Closed pjfanning closed 1 year ago
Hmmh. Whether Avro Schemas allow unlimited nesting... I am not 100% sure.
I think it's a good idea to see if a test can be created; and if not maybe postpone until someone actually reports the problem.
https://www.cvedetails.com/vulnerability-list/vendor_id-45/product_id-76652/year-2022/Apache-Avro.html -- seems that Avro's own impls have had CVEs reported. May not be related to problematic inputs.
@pjfanning Too bad descriptions do not really show much about actual issue, wrt implementation. Seems more likely some validation of things like encoded lengths is not done.
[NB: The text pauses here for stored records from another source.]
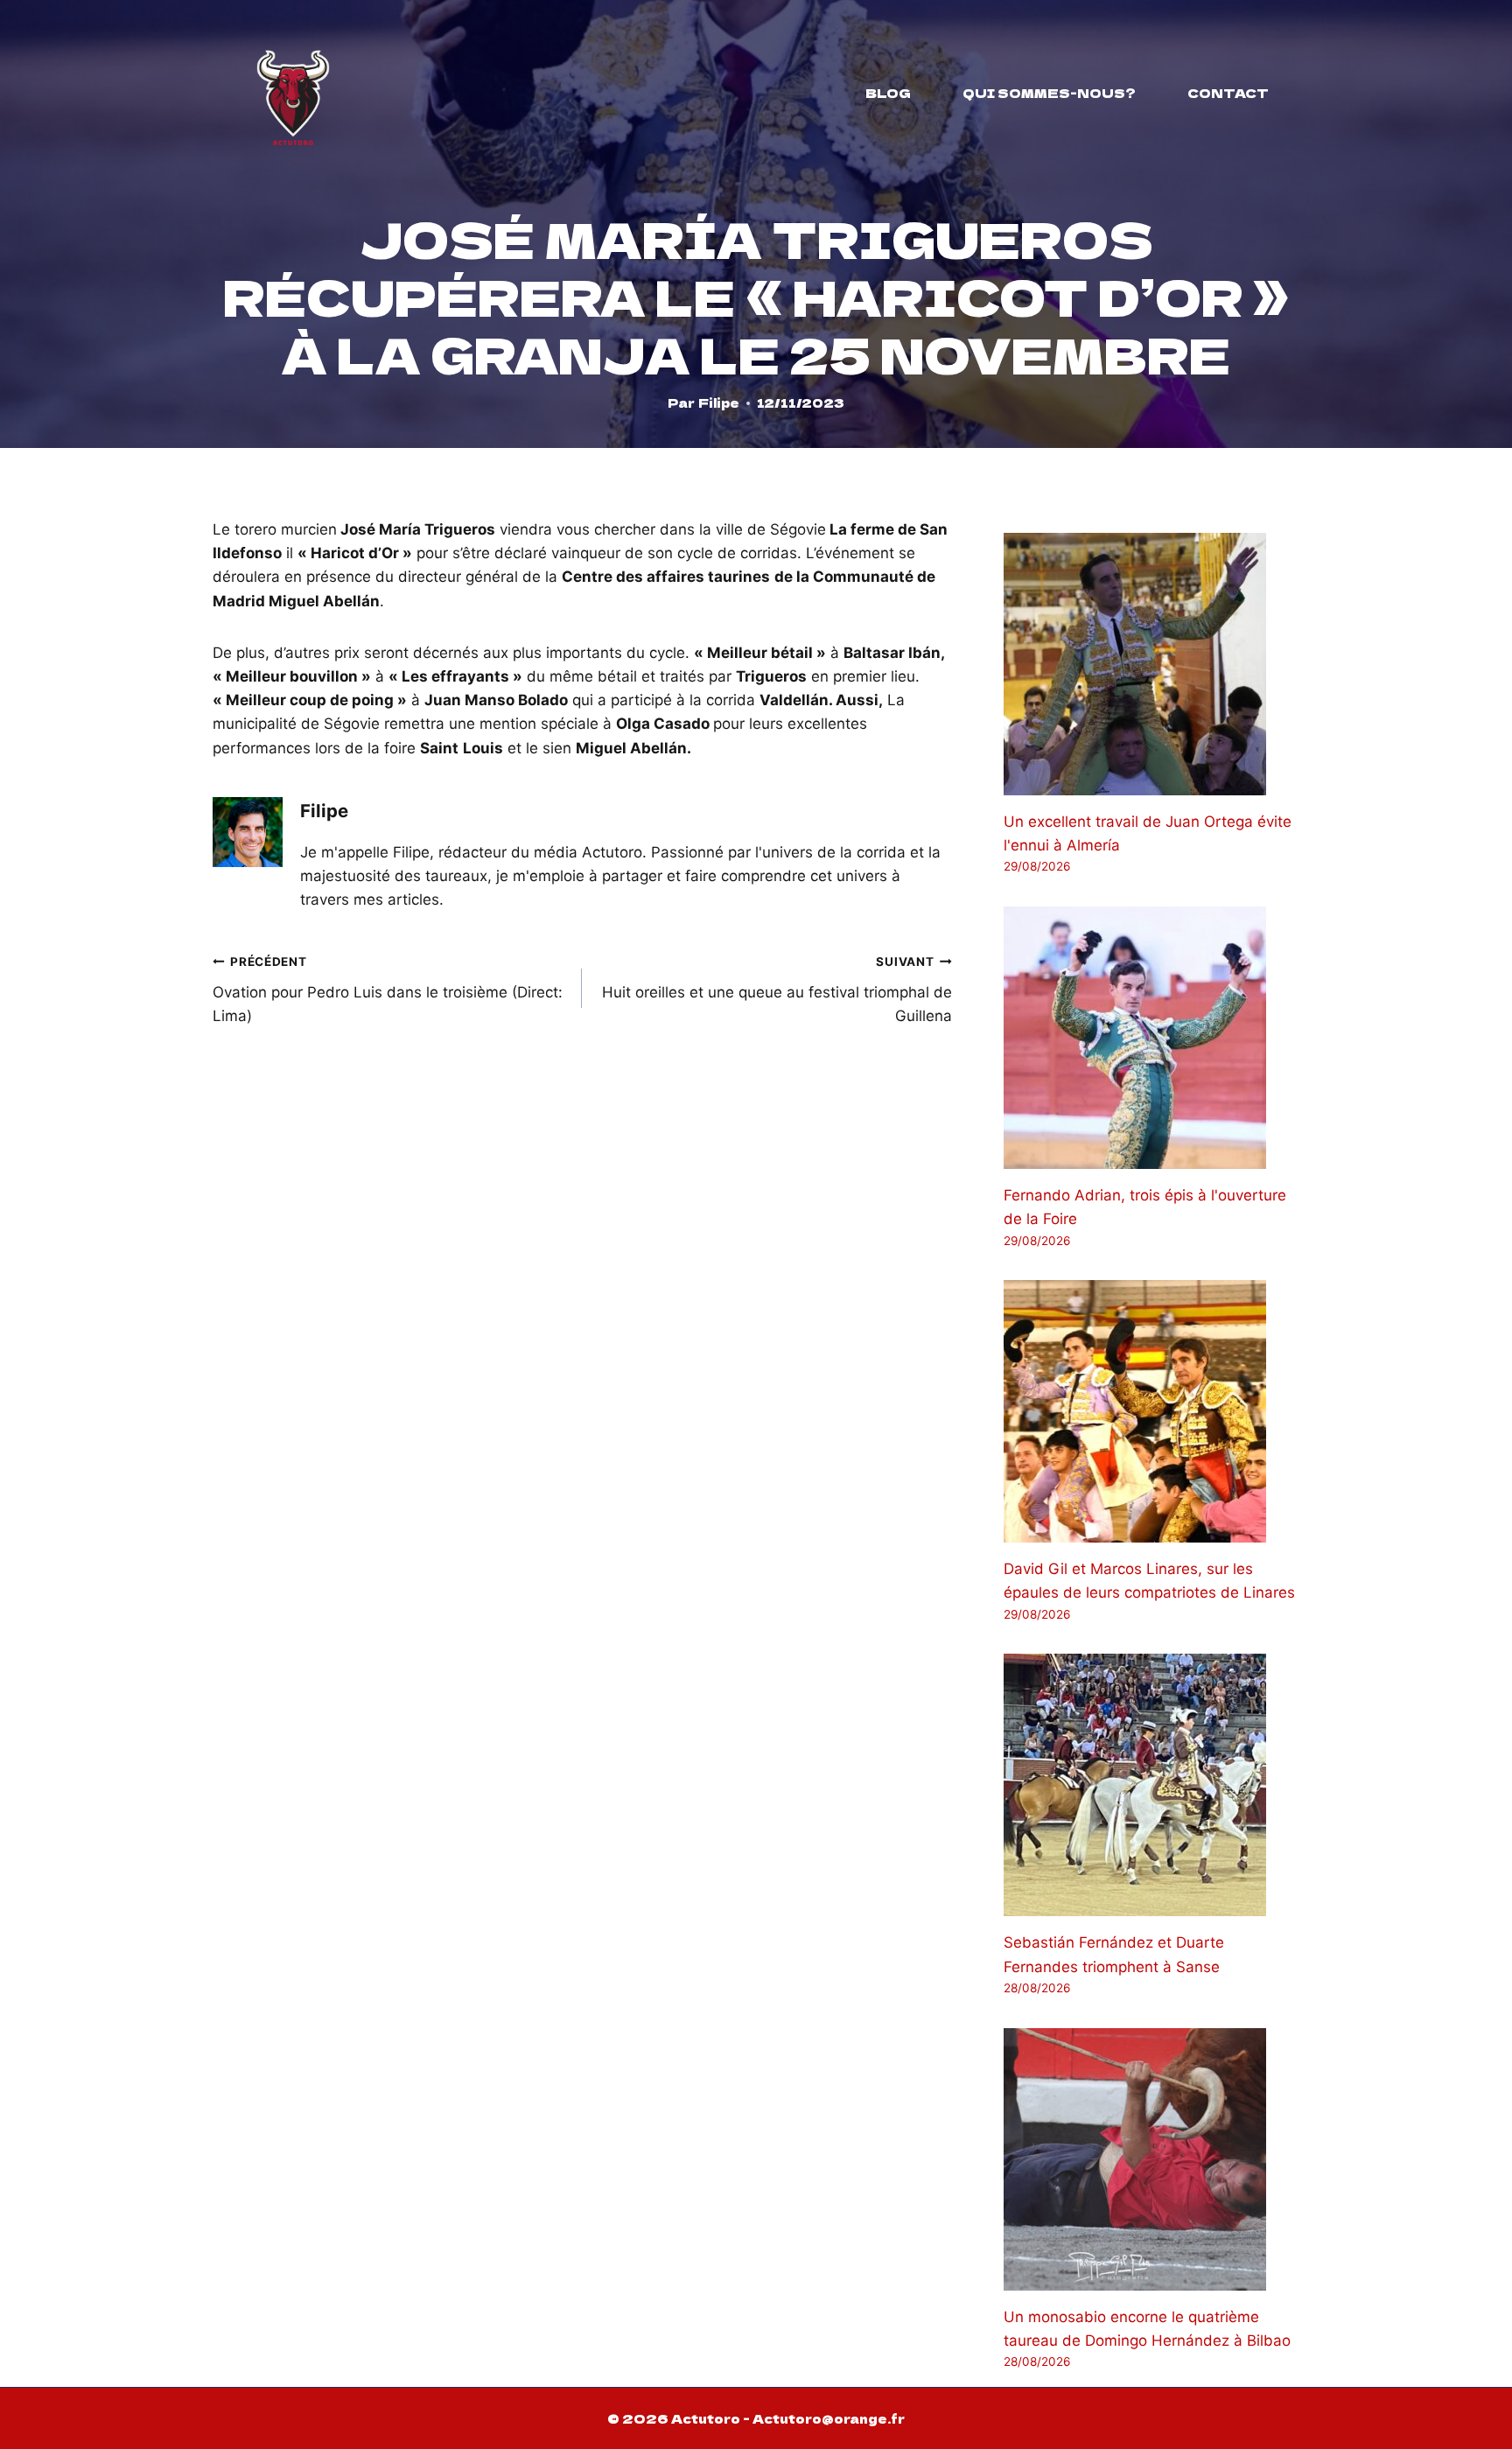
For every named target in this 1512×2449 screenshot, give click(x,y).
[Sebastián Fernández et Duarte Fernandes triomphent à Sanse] (1151, 1785)
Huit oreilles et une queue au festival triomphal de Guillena (776, 990)
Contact (1228, 92)
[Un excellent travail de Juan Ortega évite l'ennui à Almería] (1151, 664)
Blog (888, 92)
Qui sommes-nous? (1049, 92)
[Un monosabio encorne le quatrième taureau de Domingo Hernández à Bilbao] (1151, 2159)
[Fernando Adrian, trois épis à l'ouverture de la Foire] (1151, 1037)
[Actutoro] (293, 92)
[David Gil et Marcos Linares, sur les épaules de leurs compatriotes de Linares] (1151, 1411)
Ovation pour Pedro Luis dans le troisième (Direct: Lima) (388, 990)
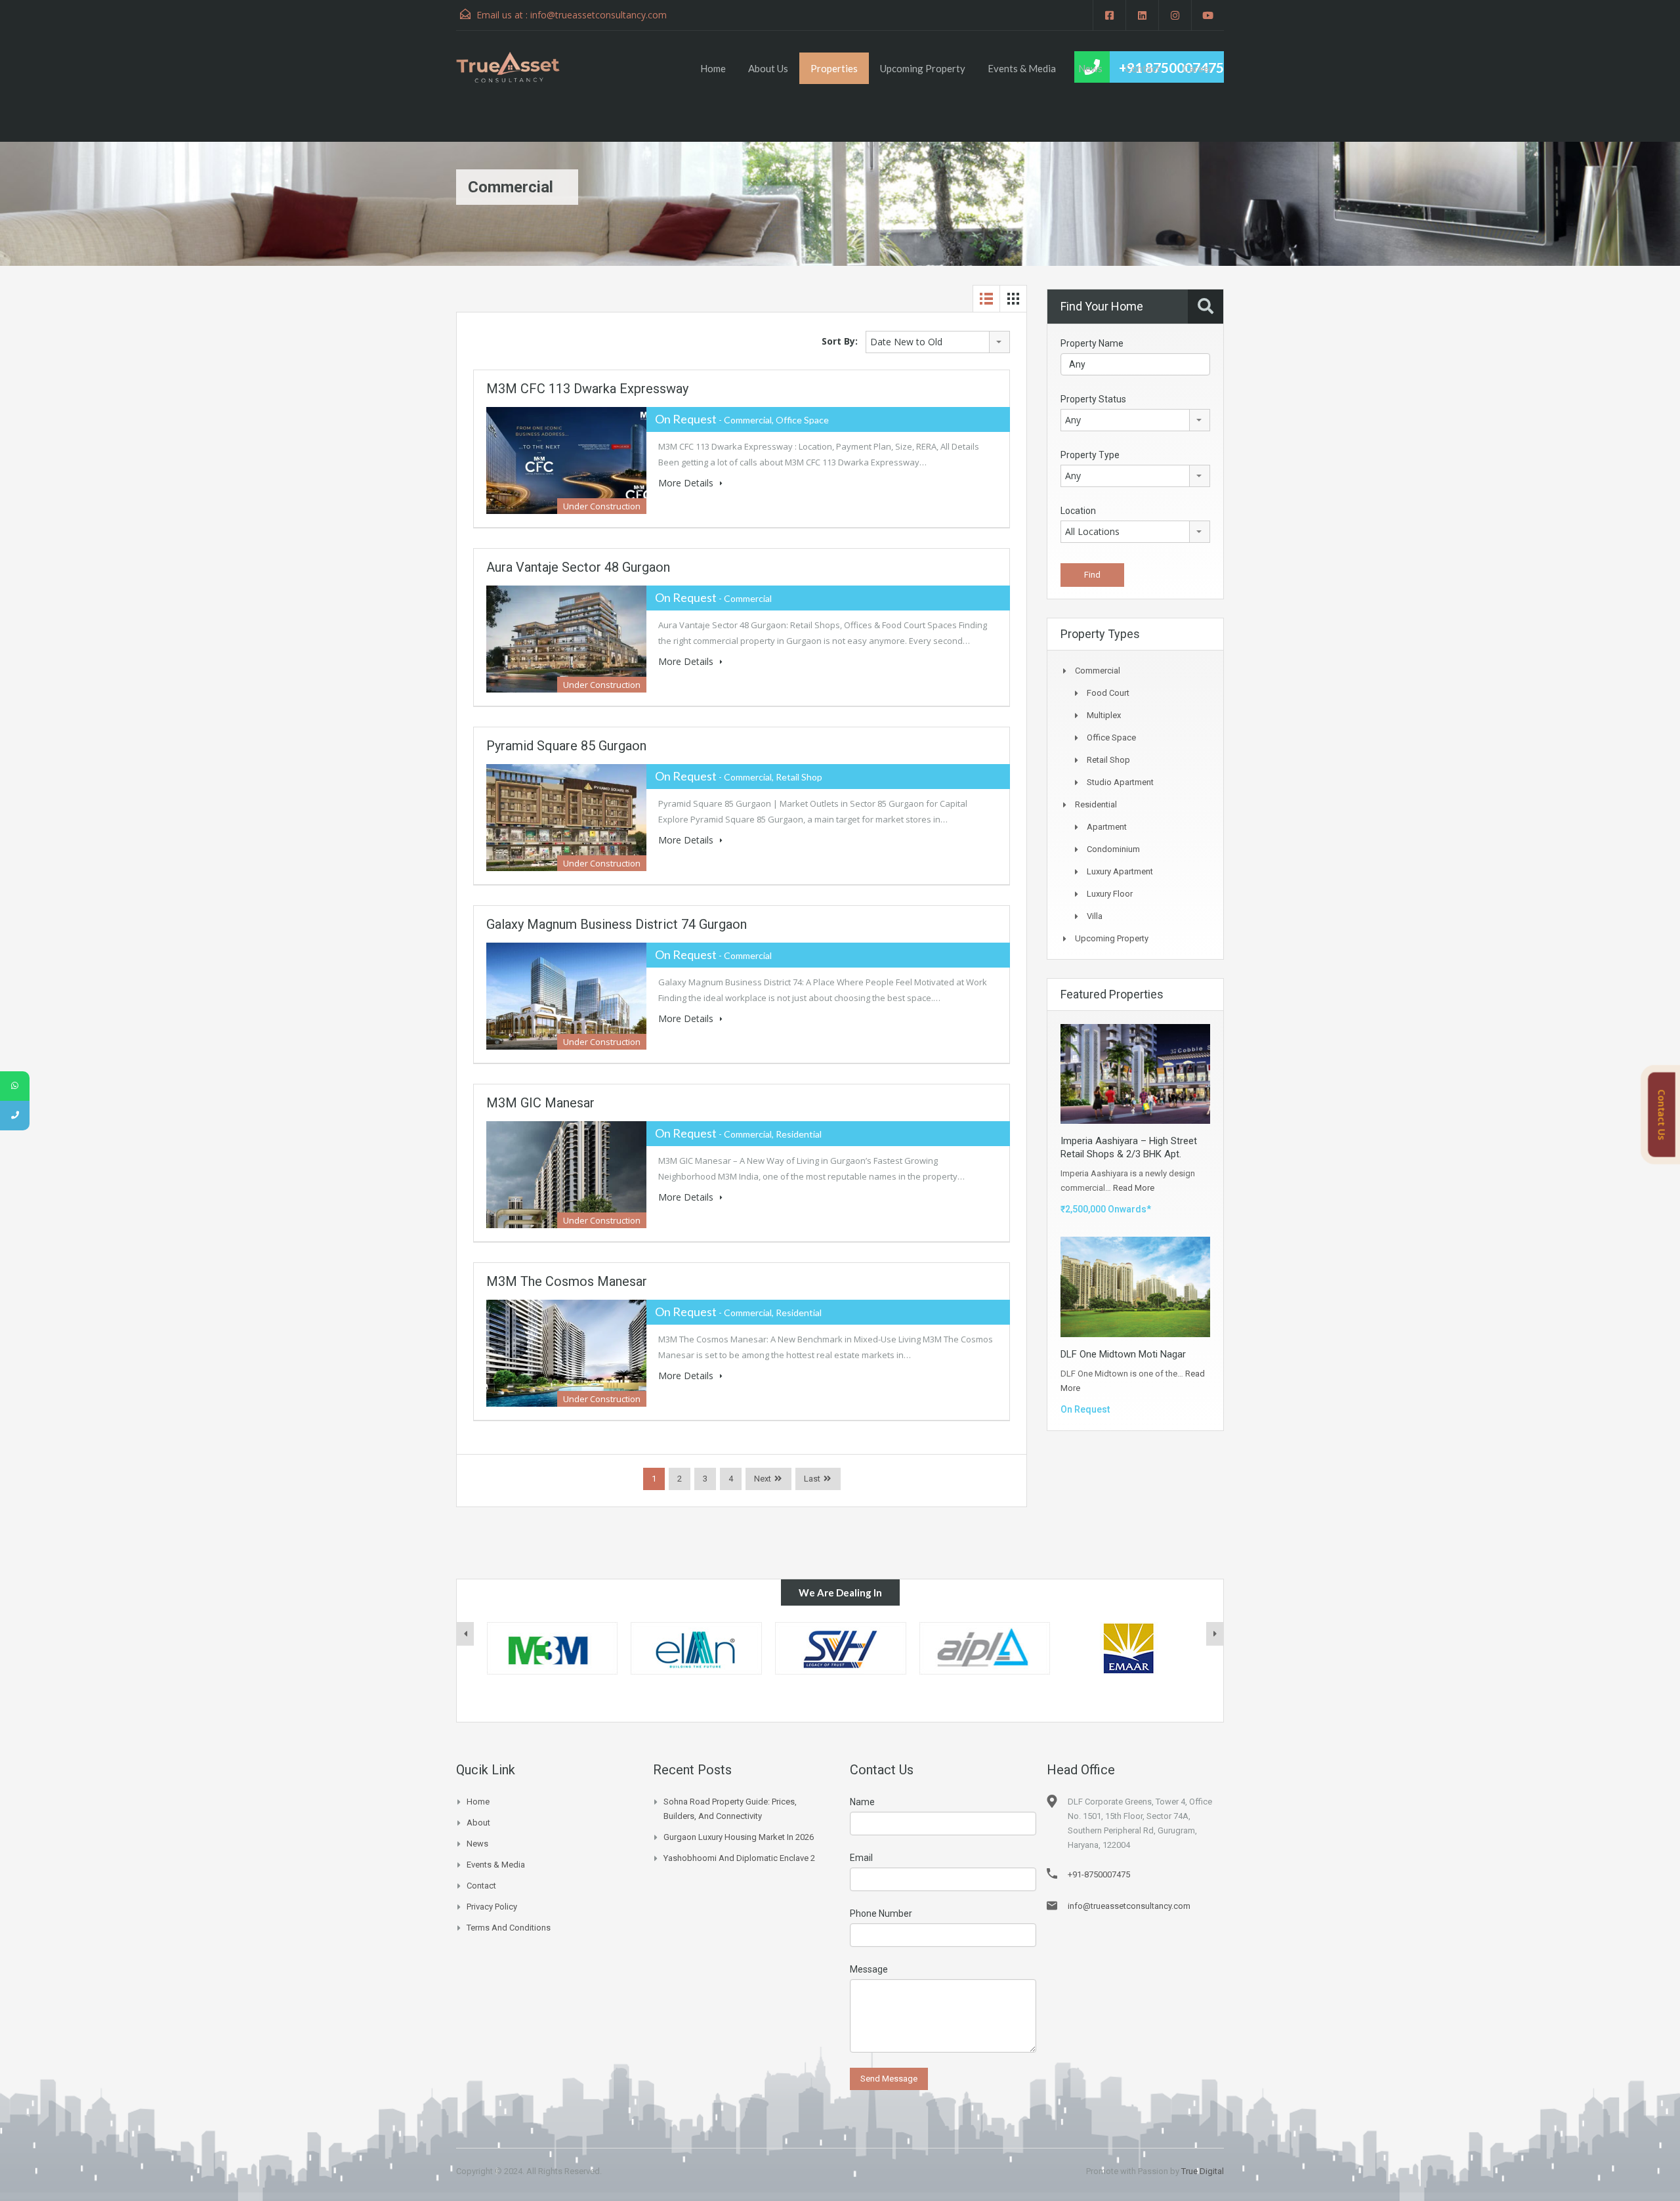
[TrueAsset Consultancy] (520, 67)
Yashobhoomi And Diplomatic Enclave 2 (739, 1858)
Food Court (1108, 693)
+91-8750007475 (1099, 1874)
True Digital (1202, 2171)
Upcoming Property (922, 68)
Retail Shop (1108, 760)
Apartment (1107, 827)
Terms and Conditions (509, 1928)
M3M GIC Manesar (540, 1103)
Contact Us (1662, 1114)
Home (713, 68)
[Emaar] (984, 1648)
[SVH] (696, 1648)
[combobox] (938, 342)
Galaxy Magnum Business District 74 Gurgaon (616, 924)
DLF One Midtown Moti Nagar (1123, 1354)
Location (1078, 510)
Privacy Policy (492, 1907)
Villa (1094, 916)
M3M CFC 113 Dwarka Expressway (587, 388)
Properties (834, 68)
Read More (1133, 1188)
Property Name (1092, 343)
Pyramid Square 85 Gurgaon (566, 746)
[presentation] (465, 1634)
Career (1198, 68)
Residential (1096, 804)
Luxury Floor (1110, 894)
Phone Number (881, 1913)
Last (812, 1479)
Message (869, 1969)
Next (762, 1479)
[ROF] (1128, 1648)
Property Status (1093, 399)
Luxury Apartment (1120, 871)
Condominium (1113, 849)
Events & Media (1022, 68)
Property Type (1090, 455)
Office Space (1111, 737)
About (478, 1822)
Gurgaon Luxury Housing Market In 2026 (738, 1837)
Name (862, 1802)
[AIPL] (840, 1648)
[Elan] (552, 1648)
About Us (768, 68)
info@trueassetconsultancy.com (598, 15)
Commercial (1097, 670)
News (1090, 68)
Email (861, 1857)
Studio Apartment (1120, 782)
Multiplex (1104, 715)
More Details (687, 483)
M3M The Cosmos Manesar (566, 1281)
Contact (1142, 68)
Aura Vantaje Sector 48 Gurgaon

Ok, I think Avro does allow recursive types; f.ex this
https://kb.databricks.com/en_US/data-sources/recursive-references-in-avro-schema-are-not-allowed
suggest that simple self-references are allowed. I think same goes for Protobuf as well. But being schema-based, I think that potential for DoS is lower because attacker must target specific schema type. Still, I assume tree-style structures are fairly common so maybe it makes sense to add checks, given that it is not a ton of code (more so for Avro just to expose IOException but otherwise).
@cowtowncoder I'm happy to merge this as is but I'm not sure I have the Avro expertise to produce a test case. I think you are right that having sensible AvroSchemas should protect users anyway.
The gain from adding this PR is that the exceptions are exposed. The implementation can be changed if anyone can provide a real use case that the code doesn't protect against. The values are configurable, so if someone gets a StreamConstaintsException and they still think the input is valid - they can increase the limits by tuning the StreamReadConstraints.
The potential loss is that this PR could turn out to have bugs in it that mean StreamReadConstraints tuning won't help.